The Cardinals sent him to Peoria in 2018 anyway. When I went to Peoria to watch Nolan Gorman play, I’m fairly certain I also saw him pitch. And if my estimation of when I went is correct, he pitched 2.1 scoreless innings. He didn’t necessarily look that impressive at the time. He had three hits allowed and just one strikeout. I definitely didn’t think he’d be in the majors in less than two years. And as a 23-year-old relief pitcher, his results didn’t really suggest that either. He was good, but I’m sure tons of 23-year-old relief pitchers have or would have similar stats at A ball. He struck out 22.5% of batters, walked 8.6%, and had a 3.12 FIP. He benefited from not allowing any homers, which he was in Peoria, that’s pretty normal for that league.
While the Cardinals have so far basically treated Whitley with kid gloves, they came off in 2019. He spent 4.1 total innings at Palm Beach. He faced 15 batters, struck out 5 of them, and only allowed 3 of them to reach base. That was enough for the Cards to promote him to Springfield. His success didn’t stop there. In 31 games (and 39.1 IP), Whitley had a 1.83 ERA in AA. He struck out 27.9% of batters, walked 7.9% and had a 3.17 FIP. They don’t look that dissimilar from his Peoria numbers, except now he’s at an age appropriate level and playing in a hitter’s park.

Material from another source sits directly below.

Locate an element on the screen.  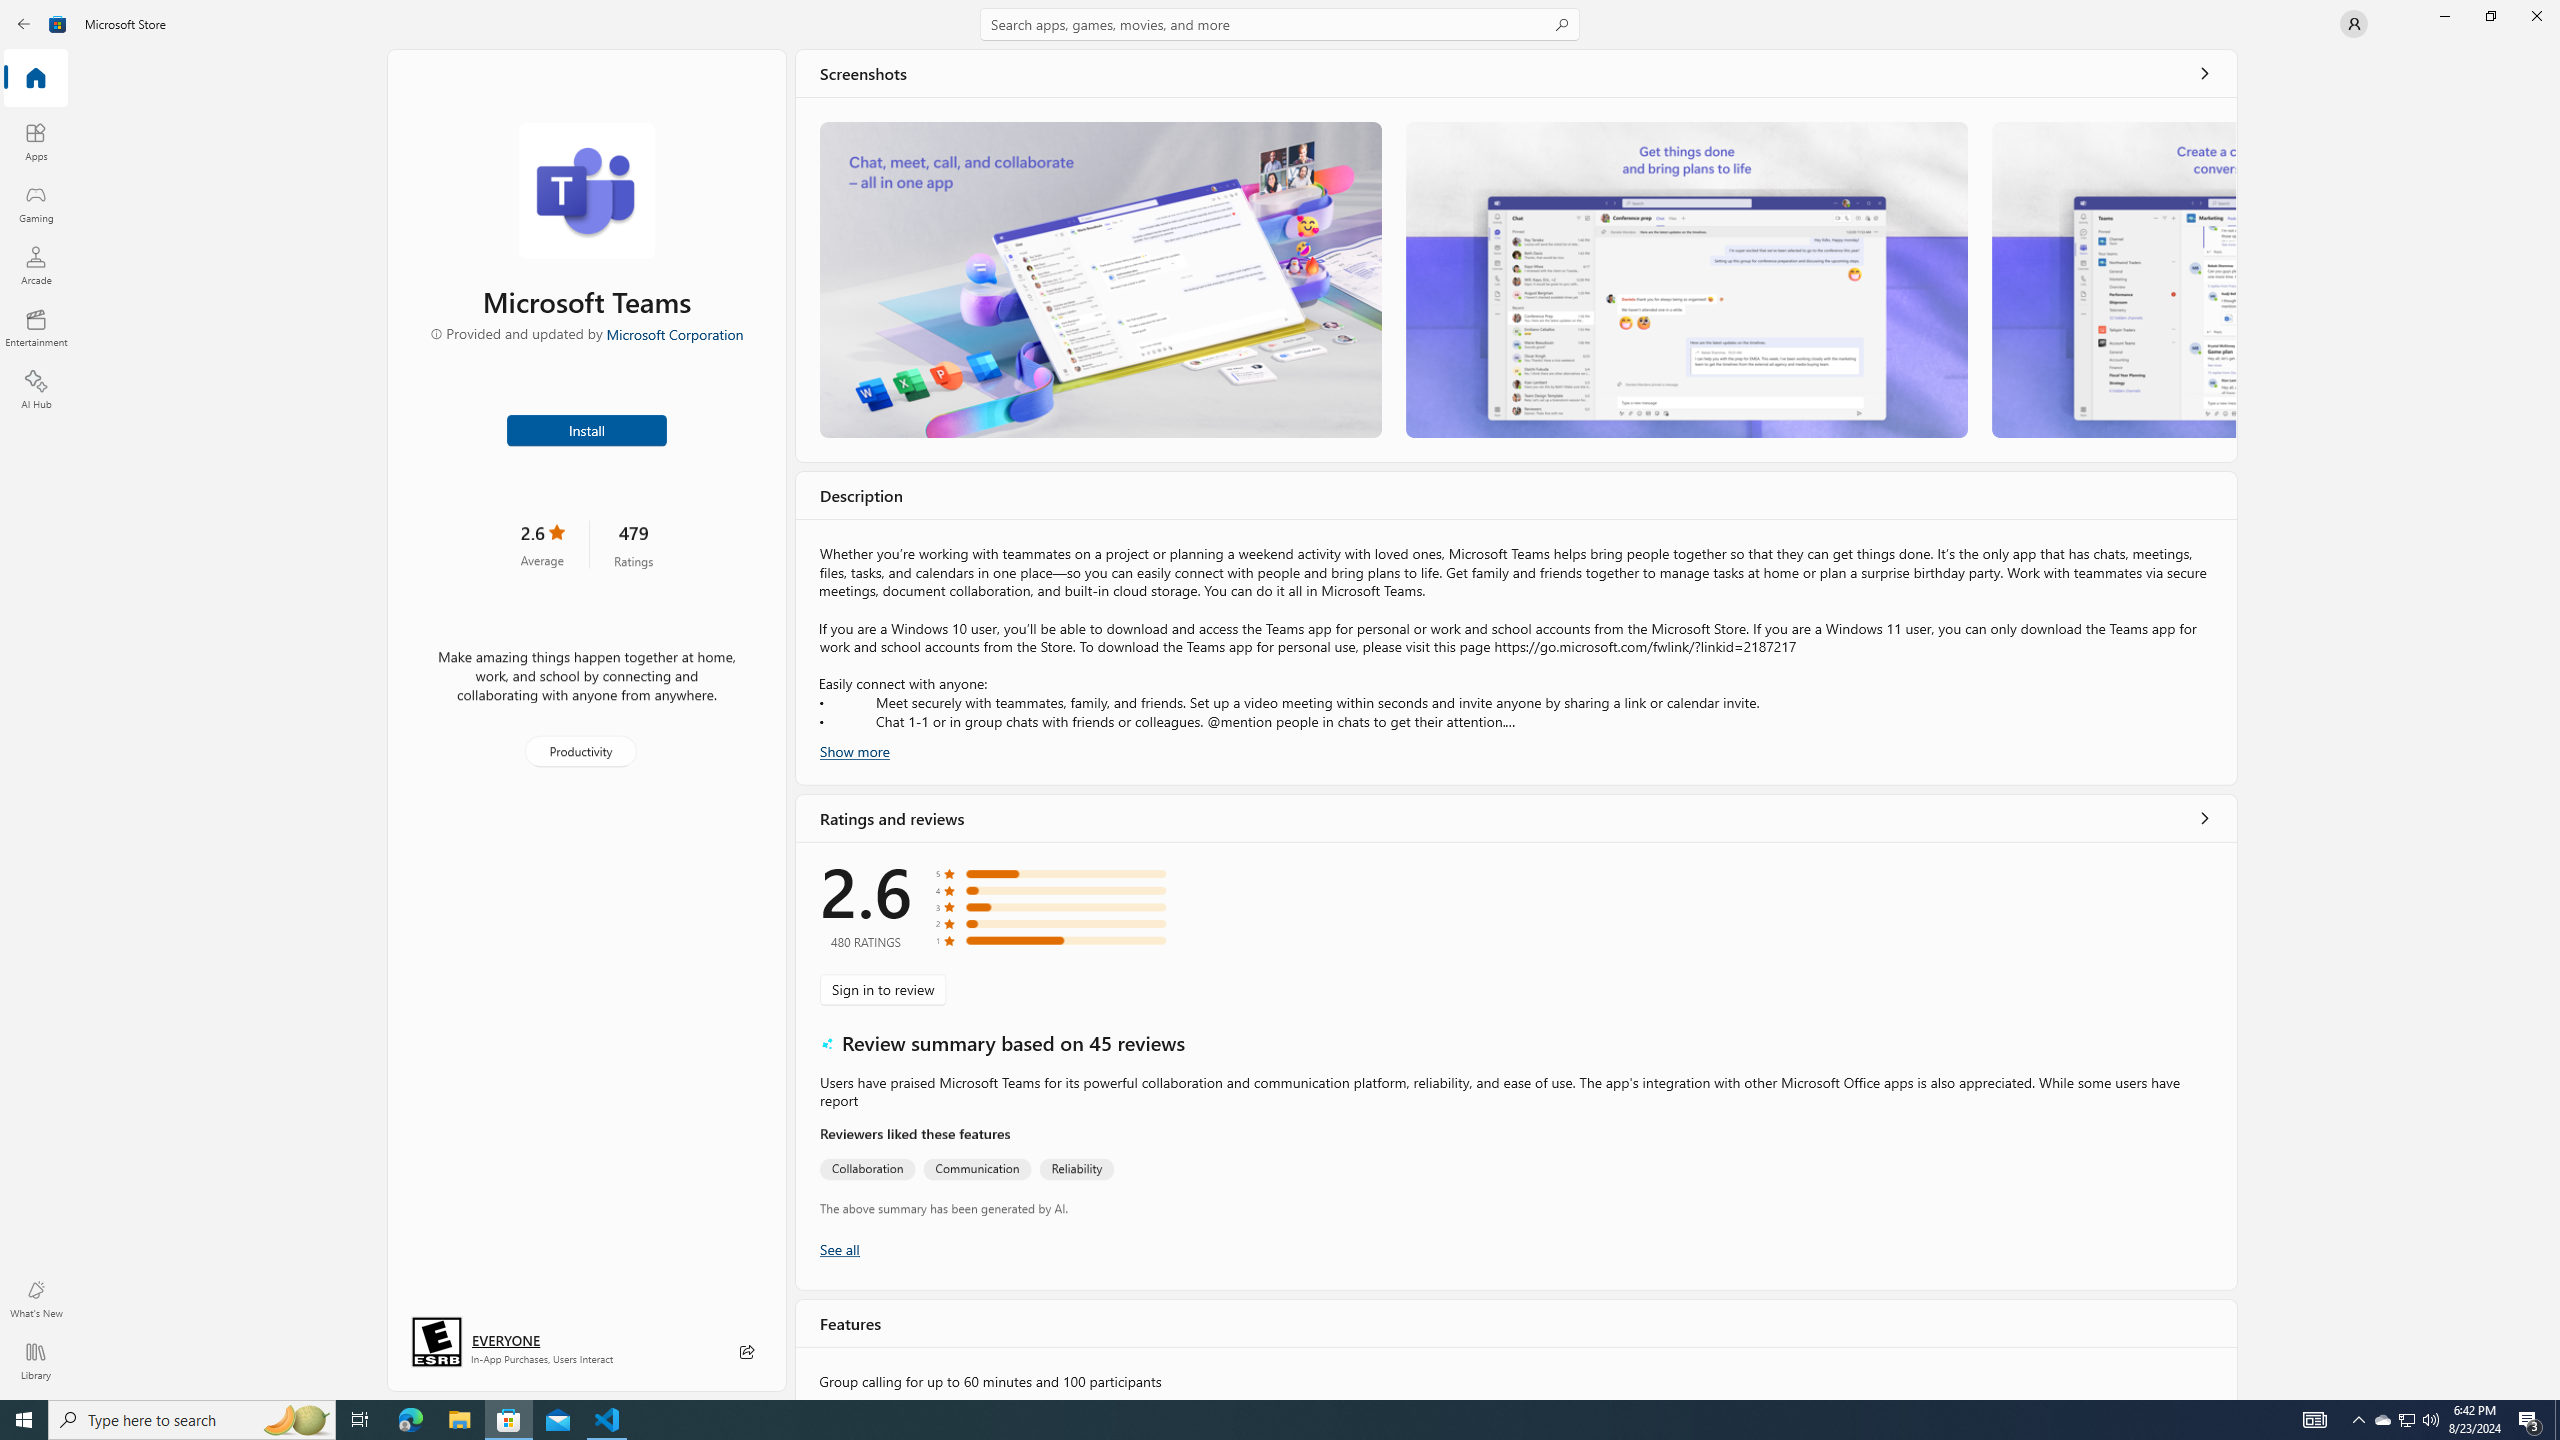
'Screenshot 2' is located at coordinates (1687, 279).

The Cardinals had him finish out the season in Memphis and he never really stopped pitching well. The AAA stats in 2019 are hilariously goofy for most every pitcher, who seemed to step into Coors Field circa the 1990s. And while Whitley’s performance was not without its concerns, he’s one of the few who seems to have stats that actually resemble pre-2019 AAA pitching stats. He maintained the K rate in AAA (28.1%), but severely dropped his BB rate to 4.2%, and also just gave up on the idea on getting groundballs. I don’t think a 26.6% GB rate will fly in the majors, but I’m inclined to give him a break given the AAA pitching conditions.
Anyway, that’s how Whitley got here. He was somewhat of an afterthought when drafted, and he basically just pitched so well that he forced his way onto a big league roster. He was probably destined for the bullpen at some point in 2020 anyway, but I really don’t think he would have started the year in the bullpen with no delay. But he’s here now, he got his MLB debut out of the way, and he’s off to a strong start. Let’s hope we have another homegrown dominant reliever on the Cardinals.